Still Domingo said that they have started coordinating with the Law Enforcement Department of the Subic Bay Metropolitan Authority (SBMA) to allow them to board the American ships docked inside the Subic Bay Freeport to investigate the case.
Two US warships arrived here on Sept. 27 in time for war exercises between American and Filipino troops in the West Philippine Sea. Two days earlier, some 500 American sailors arrived here for a routine port call.
“There are [thousands of American] troops in those ships and it would be difficult for us to track the suspect, if ever he is a US serviceman,” Domingo said.
Domingo said the Visiting Forces Agreement (VFA) also limited the local police’s authority in immediately carrying out further investigation of US servicemen tagged in crimes.

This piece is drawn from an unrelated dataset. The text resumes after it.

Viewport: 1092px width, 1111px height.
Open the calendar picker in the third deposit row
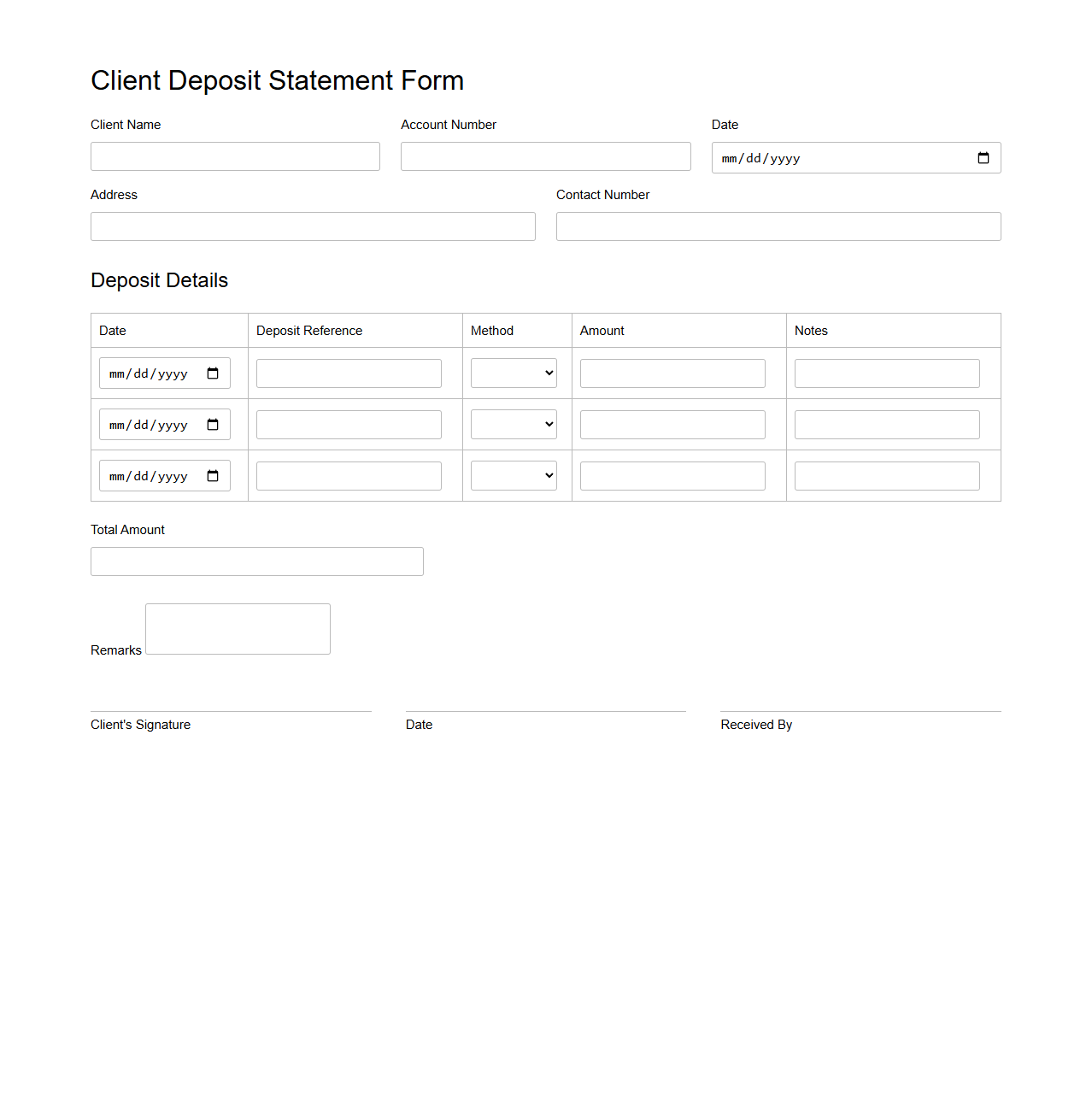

The INQUIRER on Sunday afternoon tried but failed to reach Kurt Hoyer, press attaché at the US Embassy in Manila, for a statement on the suspicion of Laude’s family that the suspect could be a US soldier. In the five times that the INQUIRER called, Hoyer’s mobile phone was unattended.
A press statement from the US Embassy in Manila said at least 1,400 US troops participating in the annual Philippine Amphibious Landing Exercise were on board the USS Peleliu (LHA 5) and the USS Germantown (LSD 42) when the two ships docked here last month.
The 500 American sailors aboard USS Frank Cable, according to a previous press release from the US Embassy, were “eager to enjoy Olongapo City and strengthen their understanding of a country with deep historical ties to the US and the US Navy.”
“This visit will allow the ship to replenish supplies and give the crew an opportunity for rest and relaxation,” it said.